■ What is required
Reproduce only the part of the data that opens with the line containing "Click underlined τί" and closes with the line containing "Click Sarawut Kokaew", both included and requests kept, multiplying each coordinate in the answers by 0.3 and rounding to whole numbers with halves rounded up. Leave every other number unchanged.

■ Materials provided
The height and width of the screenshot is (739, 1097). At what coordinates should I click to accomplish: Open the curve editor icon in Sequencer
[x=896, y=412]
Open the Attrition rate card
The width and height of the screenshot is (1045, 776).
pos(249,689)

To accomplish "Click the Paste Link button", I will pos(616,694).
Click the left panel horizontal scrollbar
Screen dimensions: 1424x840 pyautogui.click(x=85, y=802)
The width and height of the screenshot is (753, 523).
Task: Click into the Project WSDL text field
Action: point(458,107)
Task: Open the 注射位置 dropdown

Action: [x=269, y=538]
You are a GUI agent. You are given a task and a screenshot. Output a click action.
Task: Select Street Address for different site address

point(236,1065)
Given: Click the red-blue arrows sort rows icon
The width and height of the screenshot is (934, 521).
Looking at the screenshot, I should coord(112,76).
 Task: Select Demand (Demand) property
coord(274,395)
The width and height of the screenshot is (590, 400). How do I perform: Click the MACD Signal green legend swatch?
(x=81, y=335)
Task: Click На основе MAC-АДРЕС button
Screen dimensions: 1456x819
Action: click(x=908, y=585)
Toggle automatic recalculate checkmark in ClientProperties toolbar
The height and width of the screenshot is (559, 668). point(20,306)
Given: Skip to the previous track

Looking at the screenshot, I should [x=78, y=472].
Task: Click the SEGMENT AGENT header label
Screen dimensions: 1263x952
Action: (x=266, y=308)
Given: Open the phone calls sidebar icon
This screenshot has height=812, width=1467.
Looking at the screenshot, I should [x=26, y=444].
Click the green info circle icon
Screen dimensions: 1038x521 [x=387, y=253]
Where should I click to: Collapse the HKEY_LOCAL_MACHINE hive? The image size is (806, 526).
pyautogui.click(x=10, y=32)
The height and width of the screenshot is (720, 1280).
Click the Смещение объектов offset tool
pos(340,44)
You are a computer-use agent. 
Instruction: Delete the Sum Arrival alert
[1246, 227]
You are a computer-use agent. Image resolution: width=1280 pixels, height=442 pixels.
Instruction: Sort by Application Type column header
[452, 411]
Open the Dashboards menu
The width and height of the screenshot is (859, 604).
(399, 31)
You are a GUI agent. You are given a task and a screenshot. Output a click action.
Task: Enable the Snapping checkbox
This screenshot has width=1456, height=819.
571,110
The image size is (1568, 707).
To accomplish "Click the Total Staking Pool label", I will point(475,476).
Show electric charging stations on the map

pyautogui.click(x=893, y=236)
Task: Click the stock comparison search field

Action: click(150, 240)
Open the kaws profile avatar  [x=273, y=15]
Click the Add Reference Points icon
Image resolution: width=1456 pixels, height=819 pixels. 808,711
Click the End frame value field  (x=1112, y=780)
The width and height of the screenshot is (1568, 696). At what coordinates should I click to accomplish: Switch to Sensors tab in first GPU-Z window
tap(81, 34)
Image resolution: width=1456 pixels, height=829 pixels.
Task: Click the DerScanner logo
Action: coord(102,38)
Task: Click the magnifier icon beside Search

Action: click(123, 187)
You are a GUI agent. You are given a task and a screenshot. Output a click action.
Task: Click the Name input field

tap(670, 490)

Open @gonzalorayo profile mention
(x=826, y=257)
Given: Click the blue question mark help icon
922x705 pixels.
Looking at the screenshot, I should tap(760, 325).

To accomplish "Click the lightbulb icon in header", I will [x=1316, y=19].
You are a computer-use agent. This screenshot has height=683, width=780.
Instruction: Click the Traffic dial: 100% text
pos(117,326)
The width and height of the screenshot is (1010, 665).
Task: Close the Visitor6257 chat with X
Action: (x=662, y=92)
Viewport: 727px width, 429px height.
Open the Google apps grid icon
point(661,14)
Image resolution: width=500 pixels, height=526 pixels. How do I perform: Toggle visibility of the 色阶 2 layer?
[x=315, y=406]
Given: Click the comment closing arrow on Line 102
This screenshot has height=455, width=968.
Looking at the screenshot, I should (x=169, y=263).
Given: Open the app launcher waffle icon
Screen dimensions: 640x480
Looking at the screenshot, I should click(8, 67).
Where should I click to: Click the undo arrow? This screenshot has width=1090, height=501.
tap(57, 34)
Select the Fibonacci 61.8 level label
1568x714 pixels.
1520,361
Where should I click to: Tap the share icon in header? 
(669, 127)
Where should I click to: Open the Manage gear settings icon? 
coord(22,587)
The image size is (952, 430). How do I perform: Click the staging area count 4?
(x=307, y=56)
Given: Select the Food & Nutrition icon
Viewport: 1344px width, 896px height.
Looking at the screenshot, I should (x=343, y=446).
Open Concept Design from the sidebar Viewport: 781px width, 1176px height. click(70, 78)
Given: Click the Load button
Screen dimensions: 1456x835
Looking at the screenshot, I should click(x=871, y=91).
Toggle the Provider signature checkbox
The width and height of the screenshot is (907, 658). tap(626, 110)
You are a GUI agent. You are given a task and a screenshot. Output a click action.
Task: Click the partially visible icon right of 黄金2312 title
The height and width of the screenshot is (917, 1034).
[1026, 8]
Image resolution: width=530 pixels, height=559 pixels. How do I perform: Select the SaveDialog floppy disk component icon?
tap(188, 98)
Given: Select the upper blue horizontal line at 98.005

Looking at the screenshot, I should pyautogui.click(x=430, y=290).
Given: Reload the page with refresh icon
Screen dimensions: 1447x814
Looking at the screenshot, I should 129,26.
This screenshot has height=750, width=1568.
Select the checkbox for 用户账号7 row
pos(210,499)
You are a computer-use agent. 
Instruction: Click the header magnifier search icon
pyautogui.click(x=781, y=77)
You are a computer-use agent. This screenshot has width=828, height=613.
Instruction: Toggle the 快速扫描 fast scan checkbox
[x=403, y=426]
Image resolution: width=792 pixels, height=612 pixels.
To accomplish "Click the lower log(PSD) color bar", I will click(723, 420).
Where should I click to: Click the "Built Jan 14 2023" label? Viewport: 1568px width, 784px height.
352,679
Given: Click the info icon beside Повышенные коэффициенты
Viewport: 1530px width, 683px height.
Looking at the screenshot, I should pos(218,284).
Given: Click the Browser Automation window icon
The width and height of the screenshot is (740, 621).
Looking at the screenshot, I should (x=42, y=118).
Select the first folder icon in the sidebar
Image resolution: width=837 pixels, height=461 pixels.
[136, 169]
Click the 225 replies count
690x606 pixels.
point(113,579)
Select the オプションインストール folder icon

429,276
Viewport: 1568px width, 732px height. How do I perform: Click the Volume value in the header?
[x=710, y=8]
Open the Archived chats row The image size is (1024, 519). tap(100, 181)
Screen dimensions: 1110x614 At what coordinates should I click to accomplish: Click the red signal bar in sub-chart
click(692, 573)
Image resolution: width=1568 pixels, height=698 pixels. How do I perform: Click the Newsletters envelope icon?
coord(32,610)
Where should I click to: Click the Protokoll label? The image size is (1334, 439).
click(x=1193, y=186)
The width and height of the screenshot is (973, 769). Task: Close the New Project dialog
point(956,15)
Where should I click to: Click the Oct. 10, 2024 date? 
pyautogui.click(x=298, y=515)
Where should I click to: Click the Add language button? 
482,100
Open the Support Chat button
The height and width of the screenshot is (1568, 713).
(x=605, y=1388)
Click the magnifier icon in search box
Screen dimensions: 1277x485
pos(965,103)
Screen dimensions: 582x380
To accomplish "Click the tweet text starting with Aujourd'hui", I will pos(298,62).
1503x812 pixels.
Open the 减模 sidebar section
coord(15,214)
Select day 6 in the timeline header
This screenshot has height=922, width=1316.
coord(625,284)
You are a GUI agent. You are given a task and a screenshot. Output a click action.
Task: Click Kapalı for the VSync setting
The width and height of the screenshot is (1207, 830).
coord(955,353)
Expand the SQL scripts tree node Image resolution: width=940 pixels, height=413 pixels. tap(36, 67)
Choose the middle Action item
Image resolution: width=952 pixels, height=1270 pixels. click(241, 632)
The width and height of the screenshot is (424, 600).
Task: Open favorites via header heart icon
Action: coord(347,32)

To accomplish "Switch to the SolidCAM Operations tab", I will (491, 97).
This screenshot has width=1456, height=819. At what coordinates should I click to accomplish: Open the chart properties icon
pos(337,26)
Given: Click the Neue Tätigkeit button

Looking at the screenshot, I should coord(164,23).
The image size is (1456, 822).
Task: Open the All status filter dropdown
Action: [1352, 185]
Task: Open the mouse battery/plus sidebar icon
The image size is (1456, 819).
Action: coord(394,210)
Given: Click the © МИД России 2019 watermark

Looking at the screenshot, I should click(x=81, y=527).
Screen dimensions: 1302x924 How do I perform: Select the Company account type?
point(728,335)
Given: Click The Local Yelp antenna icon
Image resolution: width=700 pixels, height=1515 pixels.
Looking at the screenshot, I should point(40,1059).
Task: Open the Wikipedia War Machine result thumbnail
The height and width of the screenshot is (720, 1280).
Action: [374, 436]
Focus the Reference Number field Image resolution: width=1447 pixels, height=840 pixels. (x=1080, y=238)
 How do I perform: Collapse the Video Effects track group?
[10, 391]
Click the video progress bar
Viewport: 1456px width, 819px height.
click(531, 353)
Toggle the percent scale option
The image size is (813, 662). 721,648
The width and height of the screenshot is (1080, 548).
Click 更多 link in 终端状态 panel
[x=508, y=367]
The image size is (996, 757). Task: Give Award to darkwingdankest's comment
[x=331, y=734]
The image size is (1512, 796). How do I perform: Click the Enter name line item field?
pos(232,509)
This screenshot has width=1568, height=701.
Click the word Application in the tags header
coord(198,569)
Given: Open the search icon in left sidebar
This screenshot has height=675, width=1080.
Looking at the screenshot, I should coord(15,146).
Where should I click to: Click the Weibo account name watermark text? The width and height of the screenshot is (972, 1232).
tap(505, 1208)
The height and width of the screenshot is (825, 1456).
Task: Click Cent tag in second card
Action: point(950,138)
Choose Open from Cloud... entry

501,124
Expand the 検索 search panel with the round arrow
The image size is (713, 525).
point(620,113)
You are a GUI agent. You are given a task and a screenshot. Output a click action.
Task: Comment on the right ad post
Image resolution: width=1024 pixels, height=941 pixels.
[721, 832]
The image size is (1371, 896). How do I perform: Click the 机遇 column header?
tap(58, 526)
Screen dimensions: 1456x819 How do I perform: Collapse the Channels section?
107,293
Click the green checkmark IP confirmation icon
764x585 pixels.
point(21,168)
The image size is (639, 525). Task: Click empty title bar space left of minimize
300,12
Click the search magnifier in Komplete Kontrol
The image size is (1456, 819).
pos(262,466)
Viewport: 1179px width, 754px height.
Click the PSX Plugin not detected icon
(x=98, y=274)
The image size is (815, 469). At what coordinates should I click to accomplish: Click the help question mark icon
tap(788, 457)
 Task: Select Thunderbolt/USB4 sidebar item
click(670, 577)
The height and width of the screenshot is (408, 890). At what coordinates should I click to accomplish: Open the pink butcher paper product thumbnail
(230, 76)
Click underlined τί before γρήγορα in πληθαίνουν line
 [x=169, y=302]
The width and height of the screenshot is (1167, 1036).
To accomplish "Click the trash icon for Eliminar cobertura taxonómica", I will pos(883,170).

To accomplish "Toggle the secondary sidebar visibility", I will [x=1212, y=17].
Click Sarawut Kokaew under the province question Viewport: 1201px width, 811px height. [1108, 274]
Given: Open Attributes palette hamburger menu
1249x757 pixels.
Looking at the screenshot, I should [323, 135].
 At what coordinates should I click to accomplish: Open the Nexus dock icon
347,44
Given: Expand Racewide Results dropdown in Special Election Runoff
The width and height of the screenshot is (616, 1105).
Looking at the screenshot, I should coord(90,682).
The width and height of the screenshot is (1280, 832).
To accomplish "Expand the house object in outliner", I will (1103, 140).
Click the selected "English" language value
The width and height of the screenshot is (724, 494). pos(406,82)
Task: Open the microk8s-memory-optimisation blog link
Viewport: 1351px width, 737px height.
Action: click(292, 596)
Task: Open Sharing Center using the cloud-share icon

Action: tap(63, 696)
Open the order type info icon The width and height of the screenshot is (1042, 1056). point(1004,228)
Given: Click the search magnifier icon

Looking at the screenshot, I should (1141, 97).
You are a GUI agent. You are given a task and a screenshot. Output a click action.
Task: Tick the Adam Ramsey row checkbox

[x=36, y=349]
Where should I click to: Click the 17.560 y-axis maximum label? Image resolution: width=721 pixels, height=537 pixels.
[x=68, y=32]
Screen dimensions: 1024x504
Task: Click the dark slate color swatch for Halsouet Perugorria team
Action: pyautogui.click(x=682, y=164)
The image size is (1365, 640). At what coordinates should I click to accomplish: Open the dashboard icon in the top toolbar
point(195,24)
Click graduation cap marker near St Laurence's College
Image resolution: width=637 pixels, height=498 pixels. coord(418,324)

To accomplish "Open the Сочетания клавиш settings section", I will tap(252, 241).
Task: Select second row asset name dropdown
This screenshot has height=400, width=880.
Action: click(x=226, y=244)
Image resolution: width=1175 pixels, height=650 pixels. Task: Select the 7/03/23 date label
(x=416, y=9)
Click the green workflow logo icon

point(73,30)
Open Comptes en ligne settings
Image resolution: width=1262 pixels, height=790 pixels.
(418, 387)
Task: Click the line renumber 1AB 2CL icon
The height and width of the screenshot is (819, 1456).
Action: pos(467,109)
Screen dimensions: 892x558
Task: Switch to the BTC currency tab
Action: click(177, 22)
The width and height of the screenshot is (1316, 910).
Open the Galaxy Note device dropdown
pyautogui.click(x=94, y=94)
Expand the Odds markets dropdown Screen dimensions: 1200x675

■ Solution to the problem
Click underlined τί before γρήγορα in πληθαίνουν line
 [x=51, y=91]
The width and height of the screenshot is (1167, 1036).
To accomplish "Click the trash icon for Eliminar cobertura taxonómica", I will pos(265,51).

To accomplish "Toggle the secondary sidebar visibility", I will [x=364, y=5].
Click Sarawut Kokaew under the province question Viewport: 1201px width, 811px height. [332, 82]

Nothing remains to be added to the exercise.